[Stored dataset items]
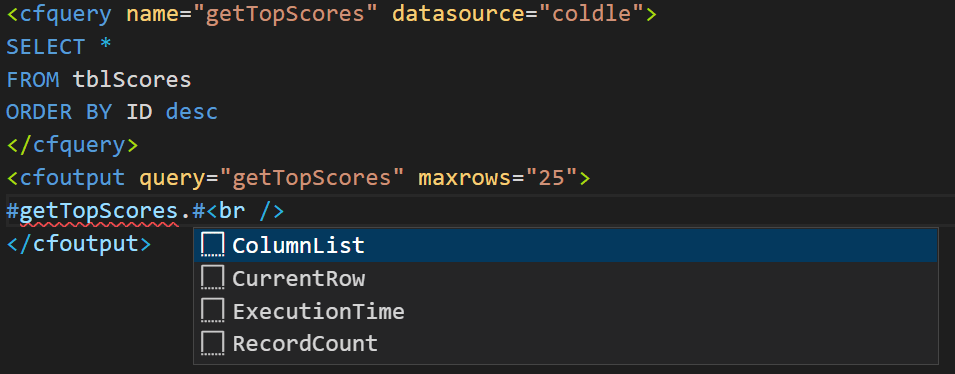Click the closing cfoutput tag
This screenshot has width=955, height=374.
coord(79,244)
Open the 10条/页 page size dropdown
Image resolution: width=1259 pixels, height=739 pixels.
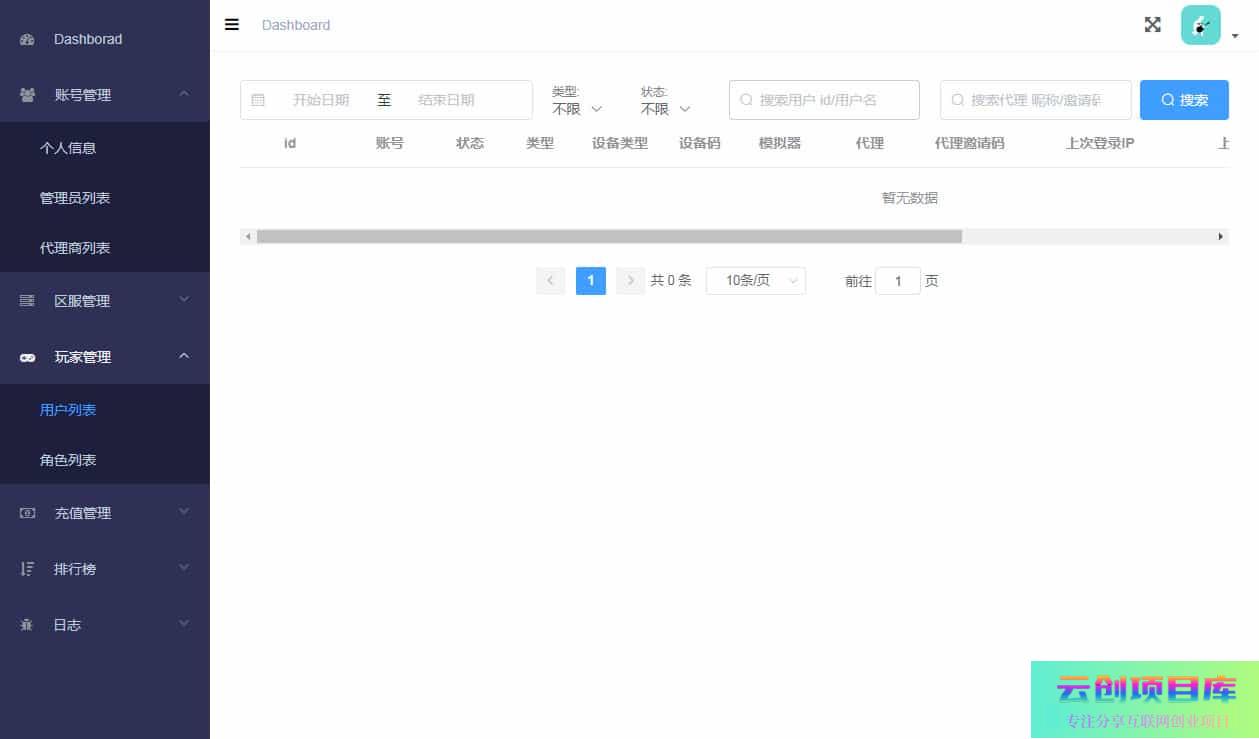755,281
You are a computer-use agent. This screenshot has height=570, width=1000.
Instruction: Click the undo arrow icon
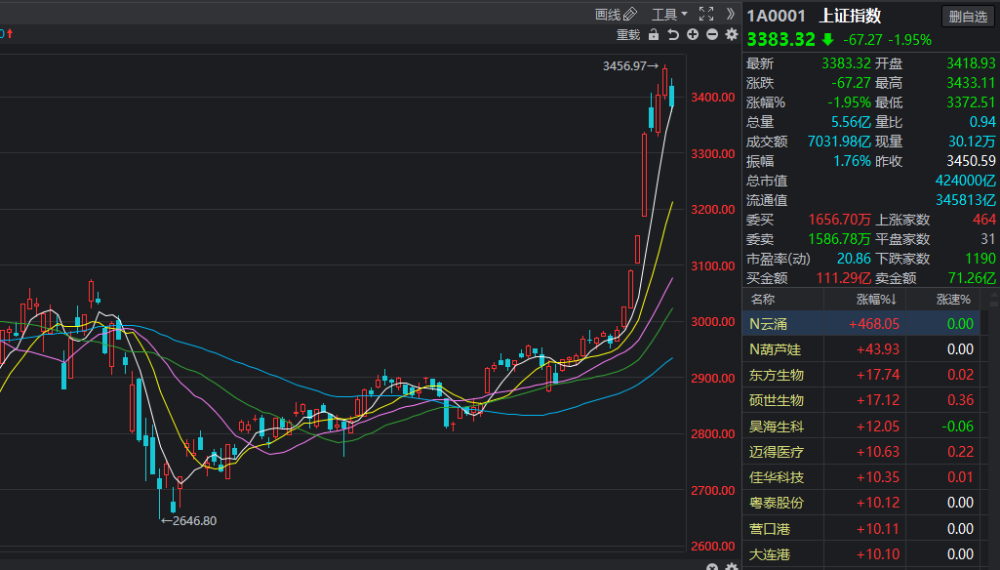[x=673, y=34]
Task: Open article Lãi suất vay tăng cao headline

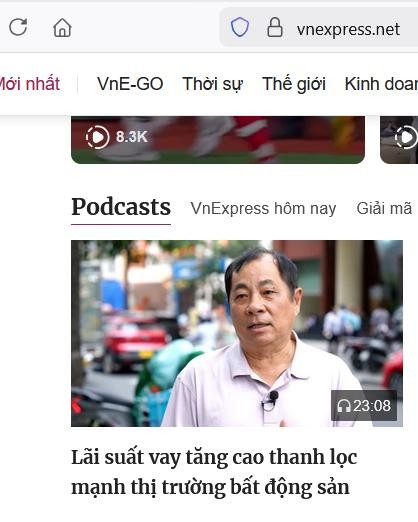Action: [x=214, y=472]
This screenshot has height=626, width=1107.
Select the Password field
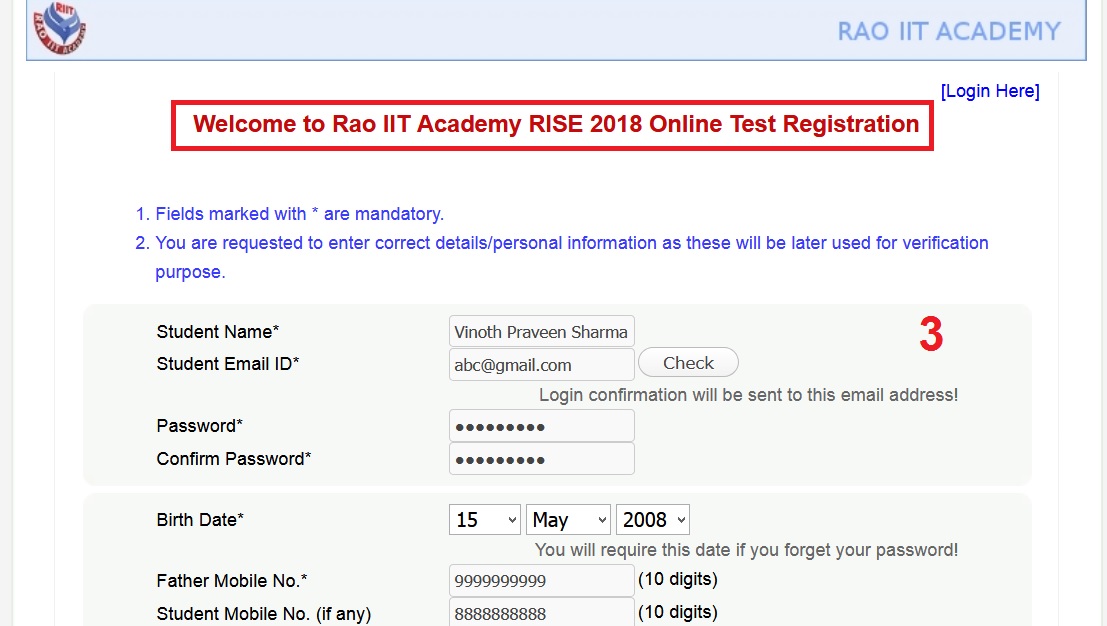click(x=541, y=426)
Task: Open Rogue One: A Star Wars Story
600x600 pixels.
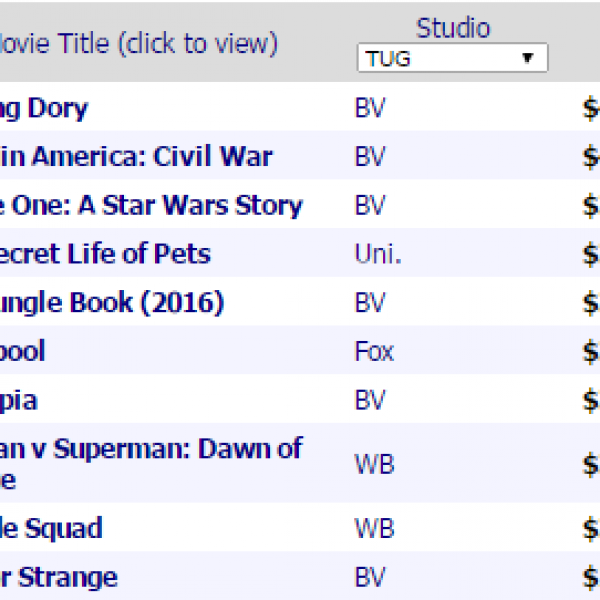Action: tap(150, 206)
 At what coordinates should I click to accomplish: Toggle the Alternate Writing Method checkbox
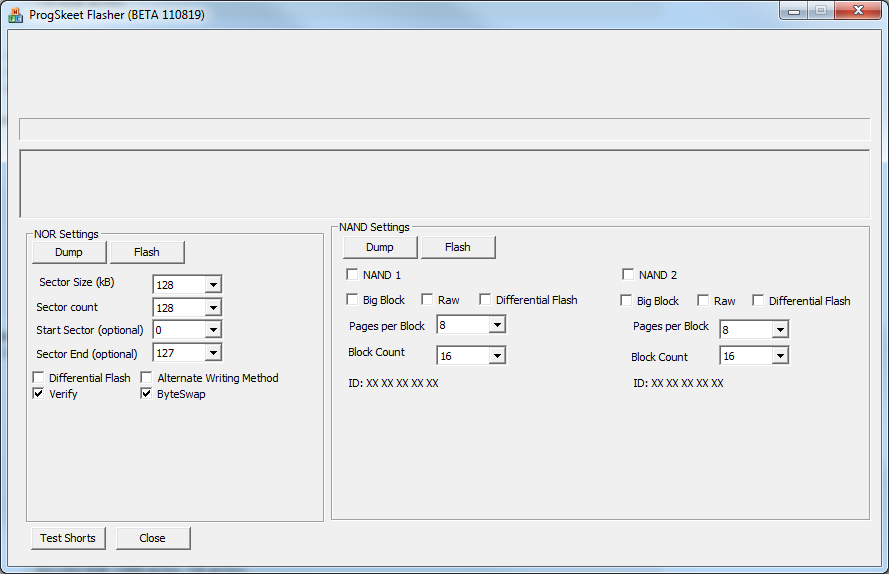click(x=147, y=378)
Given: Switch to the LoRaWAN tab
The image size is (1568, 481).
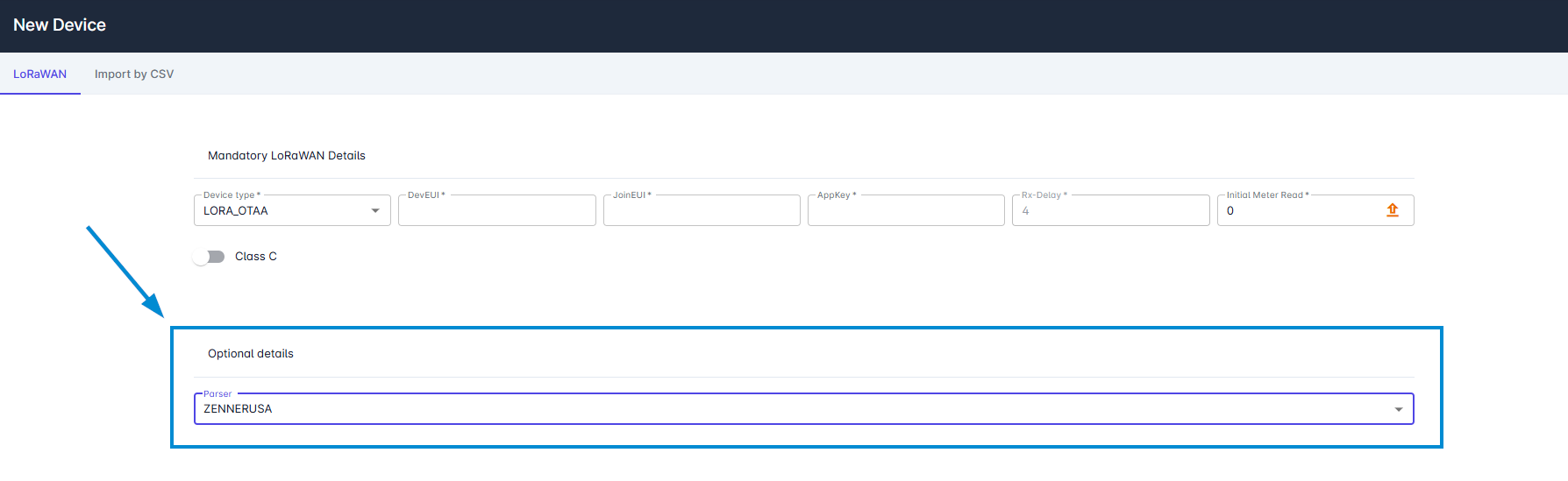Looking at the screenshot, I should pos(39,74).
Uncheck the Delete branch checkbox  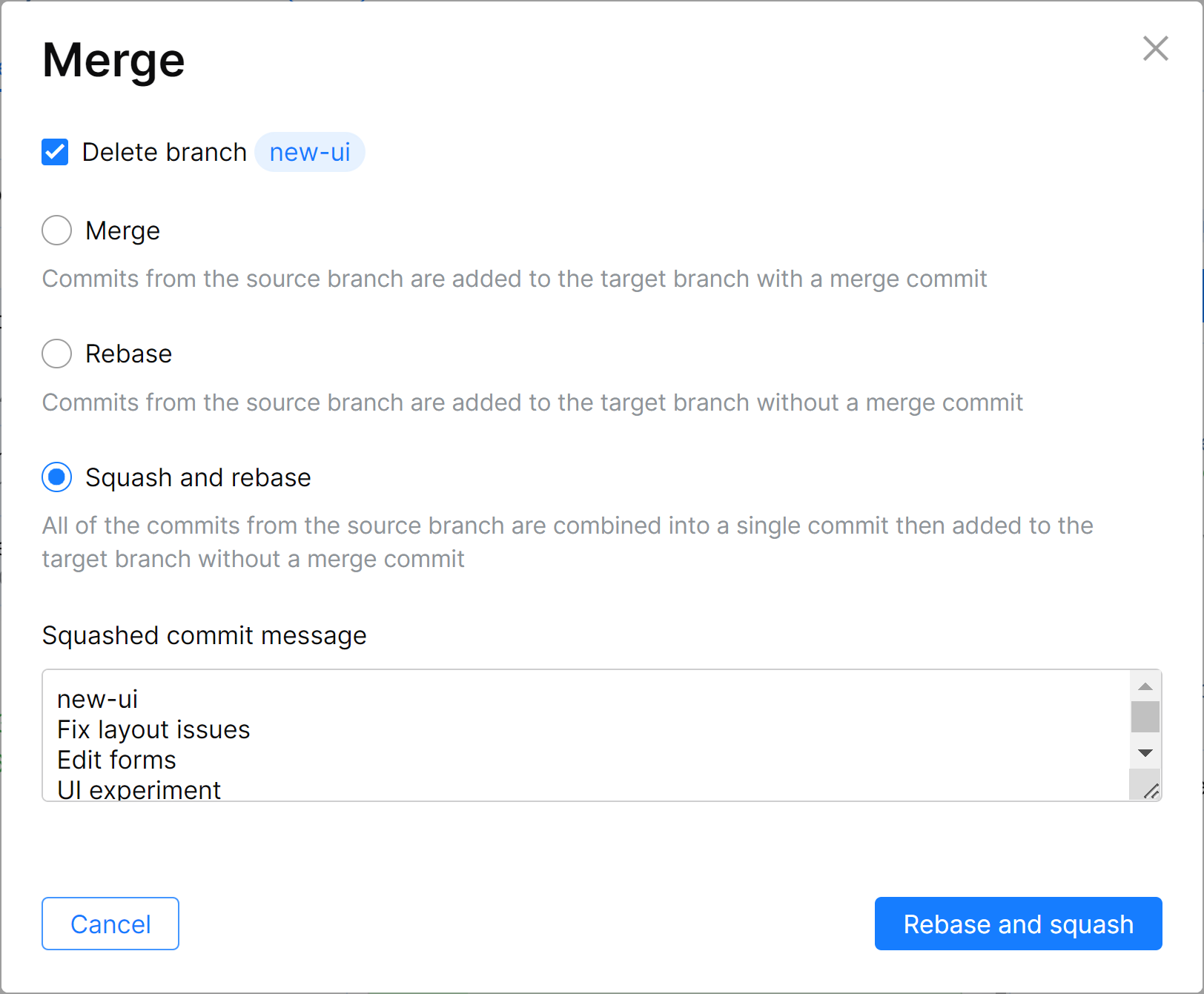point(56,152)
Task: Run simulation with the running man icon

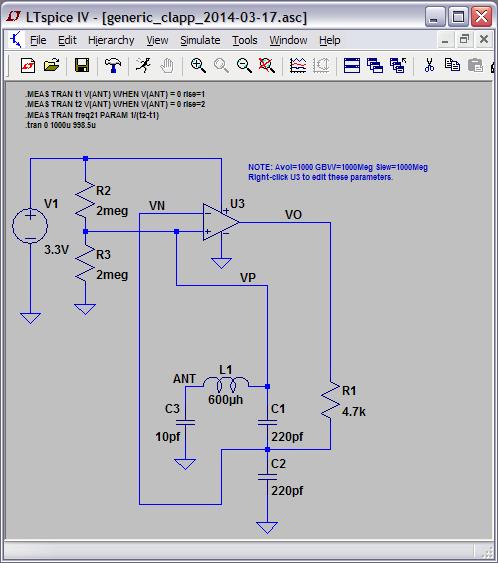Action: [x=143, y=66]
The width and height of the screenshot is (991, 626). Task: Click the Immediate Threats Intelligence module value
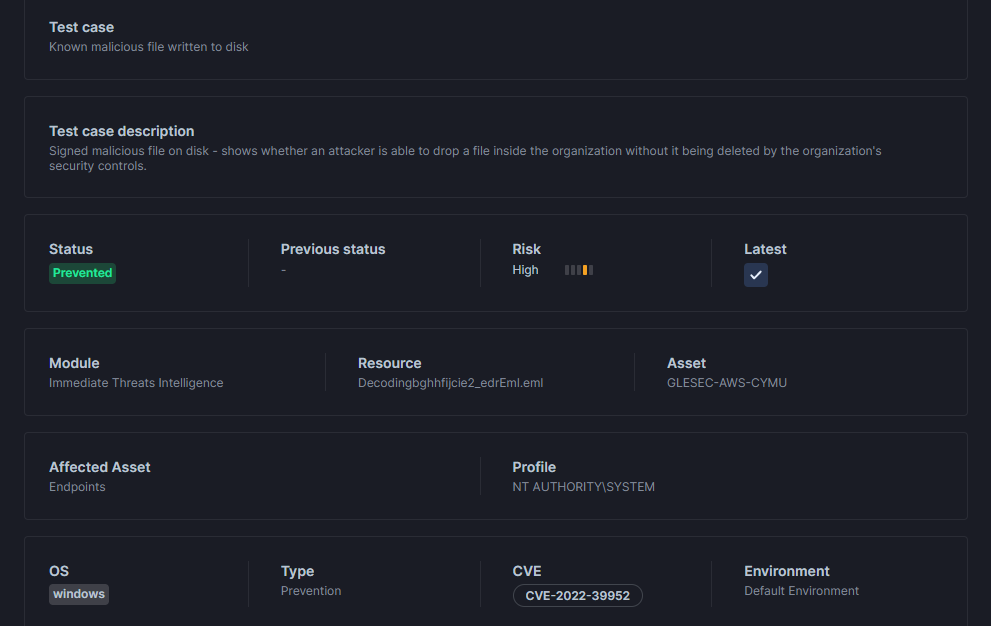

* WHAT THE TASK ASKS *
Would you copy out, exactly and with no pictures, only the lines above from the one that contains "Open the 10条/页 page size dropdown" through the one that contains "This screenshot has height=626, width=1107."?

* ANSWER SECTION *
Open the 10条/页 page size dropdown
Image resolution: width=1259 pixels, height=739 pixels.
755,281
You are a computer-use agent. This screenshot has height=570, width=1000.
Instruction: Click the undo arrow icon
[x=673, y=34]
Task: Open article Lãi suất vay tăng cao headline

Action: [x=214, y=472]
This screenshot has height=626, width=1107.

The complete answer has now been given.